Mais on allègue l’exportation des quatre premiers mois de 1839, qui sort en effet des limites ordinaires : dans ces quatre mois, l’Angleterre a tiré de la France environ 1,600,000 kilog. de matières brutes ; quantité qui surpasse déjà la moyenne générale. C’est sur ce chiffre que M. Passy triomphe. Nous ne prétendons pas nier la valeur du fait ; mais il ne faut pas l’exagérer. Il faut envisager d’abord ses conséquences.

De ce que l’exportation s’est élevée pour les quatre premiers mois de 1839 à 1,600,000 kilog., M. Passy conclut qu’elle s’élèvera pour l’année entière à 5 millions.
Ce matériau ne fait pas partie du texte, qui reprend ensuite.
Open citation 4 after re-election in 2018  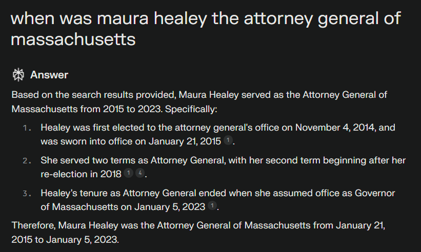point(139,174)
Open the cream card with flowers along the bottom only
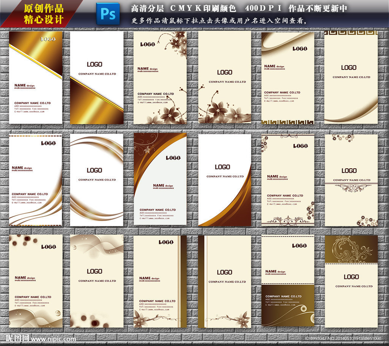Viewport: 389px width, 346px height. click(225, 77)
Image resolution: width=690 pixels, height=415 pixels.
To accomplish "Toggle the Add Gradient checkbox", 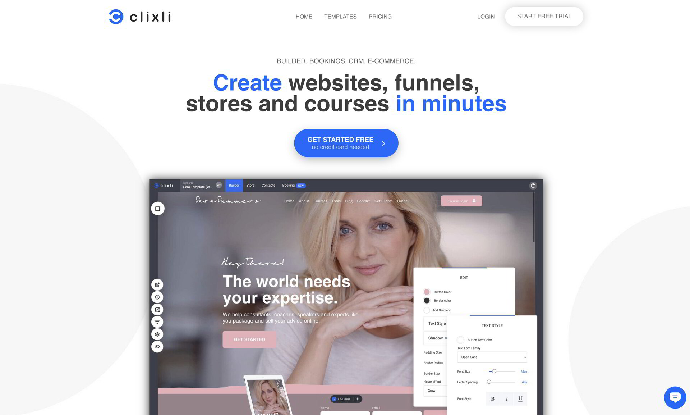I will tap(426, 309).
C’est à notre avis une conséquence bien hasardée. Il n’en est pas des produits agricoles comme des produits manufacturés : l’exportation de ces derniers suit ordinairement une marche assez régulière, en sorte que, sauf le cas d’une crise commerciale, les résultats obtenus dans les premiers mois d’une année peuvent servir de base pour calculer approximativement ceux de l’année entière. Mais il en est autrement des produits agricoles, et surtout d’un produit aussi variable que le lin. Ici, les accidens des récoltes déjouent tous les calculs, et il ne faut pas oublier d’ailleurs que l’année agricole ne coïncide pas avec l’année administrative.

Cela posé, deux observations bien simples suffiront pour faire comprendre à M. le ministre des finances qu’il s’est trop avancé.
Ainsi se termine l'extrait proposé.